Estos grupos forman parte del último eslabón de la comercialización de drogas en el territorio provincial. En un informe publicado por LA GACETA en 2015, se dio cuenta de la existencia de sólo siete bandas dedicadas a vender droga y sembrar terror en los barrios de la periferia de la capital. Ante la falta de estadísticas oficiales sobre el tema, no se puede afirmar que creció el número de bandas o si estas organizaciones quedaron más expuestas por las denuncias de los vecinos o de las investigaciones que han realizado las fuerzas de seguridad que luchan contra el narcotráfico.

Preocupación

“La situación es preocupante porque el crecimiento del narcomenudeo está ligado a los delitos que normalmente atiende la justicia ordinaria”, sostuvo el juez federal Fernando Poviña. “Por el crecimiento de estos grupos se nota un llamativo incremento de la violencia. Pero también tenemos que tener en cuenta que el consumo puede originar otro tipo de delitos”, agregó.

En los últimos tiempos, se registraron varios enfrentamientos entre los diferentes grupos por el dominio territorial, que incluyeron muertes de integrantes.

Ejercen su poder en los barrios a base de amenazas y, en muchos casos, además de efectivo, reciben objetos robados (celulares, motos, prendas de vestir a cambio de dosis). “Creo que se habrían incrementado hechos que no eran tan habituales en otros tiempos.
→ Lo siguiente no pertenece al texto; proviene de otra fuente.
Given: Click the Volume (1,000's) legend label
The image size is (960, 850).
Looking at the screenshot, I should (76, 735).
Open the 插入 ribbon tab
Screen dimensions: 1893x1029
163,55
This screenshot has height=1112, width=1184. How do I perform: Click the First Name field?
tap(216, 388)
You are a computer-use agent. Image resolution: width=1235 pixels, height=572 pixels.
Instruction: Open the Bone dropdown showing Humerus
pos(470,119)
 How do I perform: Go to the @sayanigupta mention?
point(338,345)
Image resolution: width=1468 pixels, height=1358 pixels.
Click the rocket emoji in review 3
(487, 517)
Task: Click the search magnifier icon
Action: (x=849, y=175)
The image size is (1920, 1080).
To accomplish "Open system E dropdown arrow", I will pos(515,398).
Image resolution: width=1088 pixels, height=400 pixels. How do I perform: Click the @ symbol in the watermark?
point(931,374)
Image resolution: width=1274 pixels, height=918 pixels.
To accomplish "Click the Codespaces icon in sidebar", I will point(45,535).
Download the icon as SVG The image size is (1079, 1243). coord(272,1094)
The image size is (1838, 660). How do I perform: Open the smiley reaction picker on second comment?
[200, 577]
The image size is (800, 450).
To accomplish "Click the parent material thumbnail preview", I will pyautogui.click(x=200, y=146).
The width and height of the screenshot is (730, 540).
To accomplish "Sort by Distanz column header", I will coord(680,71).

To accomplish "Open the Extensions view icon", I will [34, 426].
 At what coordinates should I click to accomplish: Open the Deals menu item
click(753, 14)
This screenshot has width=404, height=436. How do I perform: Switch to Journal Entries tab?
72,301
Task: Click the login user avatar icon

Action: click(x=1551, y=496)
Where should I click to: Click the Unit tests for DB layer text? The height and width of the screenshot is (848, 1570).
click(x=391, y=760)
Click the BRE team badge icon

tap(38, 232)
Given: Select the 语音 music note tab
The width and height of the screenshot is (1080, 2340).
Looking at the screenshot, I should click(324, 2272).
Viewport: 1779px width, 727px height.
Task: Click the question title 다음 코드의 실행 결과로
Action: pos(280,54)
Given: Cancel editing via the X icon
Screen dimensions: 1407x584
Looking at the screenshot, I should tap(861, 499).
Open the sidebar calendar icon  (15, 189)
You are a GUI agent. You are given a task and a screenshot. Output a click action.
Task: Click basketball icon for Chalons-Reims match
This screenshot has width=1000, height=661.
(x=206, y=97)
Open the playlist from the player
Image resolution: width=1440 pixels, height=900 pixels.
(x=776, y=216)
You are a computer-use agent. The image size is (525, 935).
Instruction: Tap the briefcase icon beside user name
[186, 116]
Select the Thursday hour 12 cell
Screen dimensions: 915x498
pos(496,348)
Y ese crecimiento iría de la mano de la conflictividad que existe entre los grupos que se dedican a realizar estas actividades”, explicó Poviña en una entrevista con LA GACETA.

Al tratarse de estructuras familiares, la detención de cualquier líder de la organización no implica el final de la estructura. En los últimos dos años, la División Antidrogas Tucumán de la Policía Federal logró desbaratar dos organizaciones. En 2016, cayó Rogelio “El Gordo” Villalba, considerado el “rey” del paco en La Costanera y, el año pasado, a Nilda “La Cabezona” Gómez y a Miriam “La Negra” Soria, de una organización que está sospechada de traficar cocaína en importantes cantidades para abastacer sus quioscos y venderlas a otros transas. Sin embargo, los pesquisas creen que seguirían en la actividad a través de sus parientes o aprovechando de cierto beneficios en sus barrios.

Comparación

El miércoles, en “Panorama Tucumano”, el programa de TV de LA GACETA, el fiscal federal Pablo Camuña, opinó: “creo que la mención de la palabra Rosario tiene que ver con el temor que existe por el tema. Creo que Tucumán nunca va a ser Rosario porque, primero, no tiene un puerto y tampoco tiene el mismo mercado. Acá, como en esa ciudad, hubo un crecimiento de la violencia, claro está que no a esa escala. De todas maneras, son alertas a las que se les debe prestar atención”.

Los investigadores de la fuerza coinciden con el fiscal, pero también aclaran que los clanes copiaron muchas de las características del negocio que floreció en esas tierras, conocidas como la “Chicago Argentina”. Ellos, al igual que en Rosario, no tienen la droga en su poder, sino que cuentan con varias viviendas donde la almacenan (muchas veces pagan a vecinos) o la comercializan.

En los últimos procedimientos que se desarrollaron en la capital, los efectivos se dieron con que los quioscos se van modificando. Varios de ellos cuentan con habitaciones especialmente preparadas para que los adictos puedan consumir allí y, además, les resulte prácticamente imposible a los investigadores poder comprobar una transacción, prueba fundamental para que la Justicia Federal ordene un allanamiento.

Los transas también se preocuparon en fortificar los lugares de venta con un solo propósito: tratar de demorar el ingreso de los uniformados para que puedan eliminar la droga que están vendiendo.